An unchanged copy of every record below, without pictures, is the goal.

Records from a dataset
- - - - - - -

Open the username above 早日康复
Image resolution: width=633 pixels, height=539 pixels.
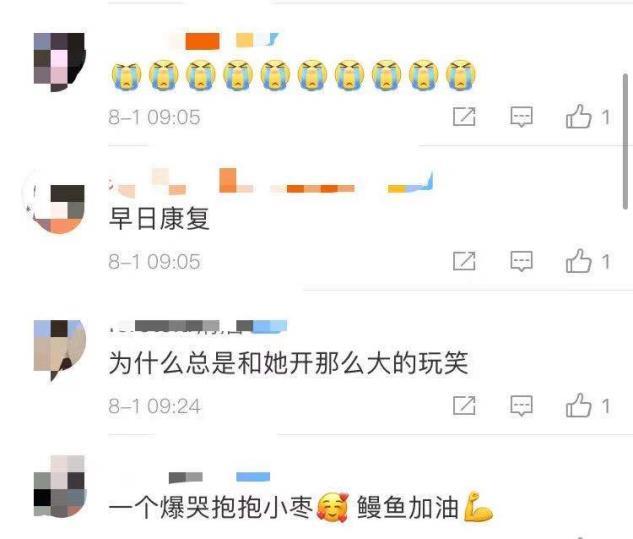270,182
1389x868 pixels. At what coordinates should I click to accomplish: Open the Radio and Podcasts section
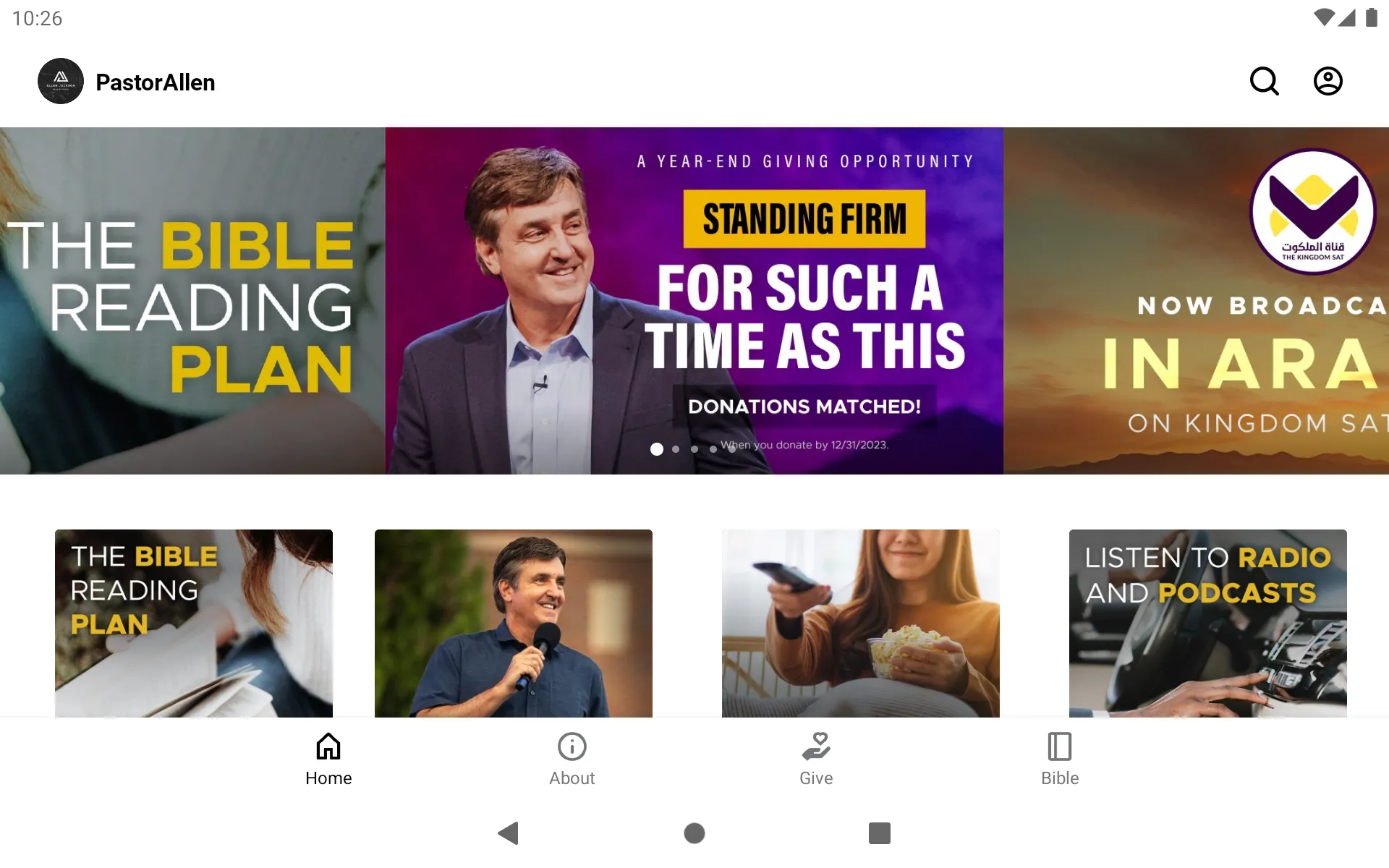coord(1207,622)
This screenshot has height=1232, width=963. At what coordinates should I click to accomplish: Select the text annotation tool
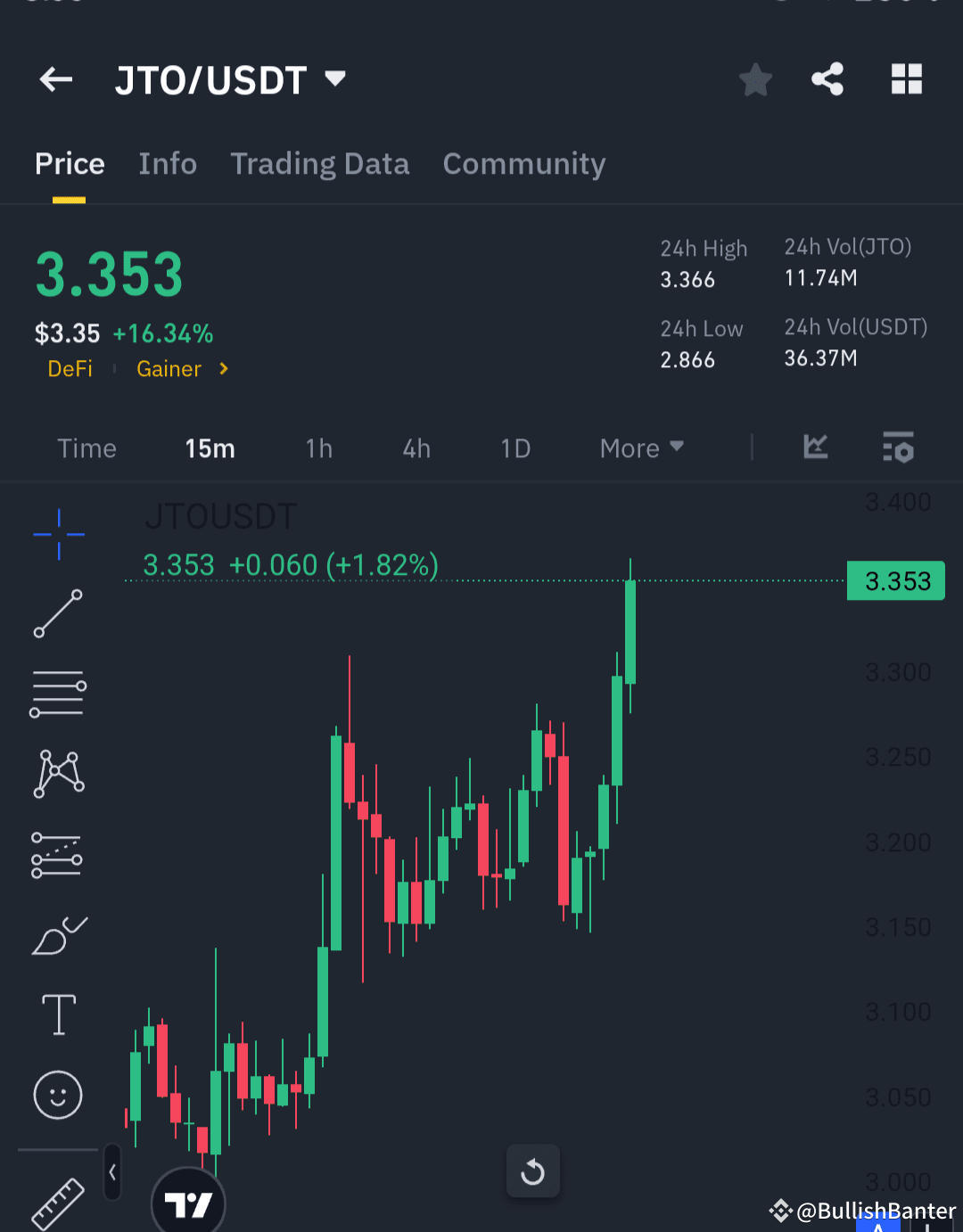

- - - - - - -

**Final answer**
Open the username above 早日康复
Image resolution: width=633 pixels, height=539 pixels.
270,182
1389x868 pixels. At what coordinates should I click to accomplish: Open the Radio and Podcasts section
coord(1207,622)
This screenshot has height=1232, width=963. At what coordinates should I click to accomplish: Select the text annotation tool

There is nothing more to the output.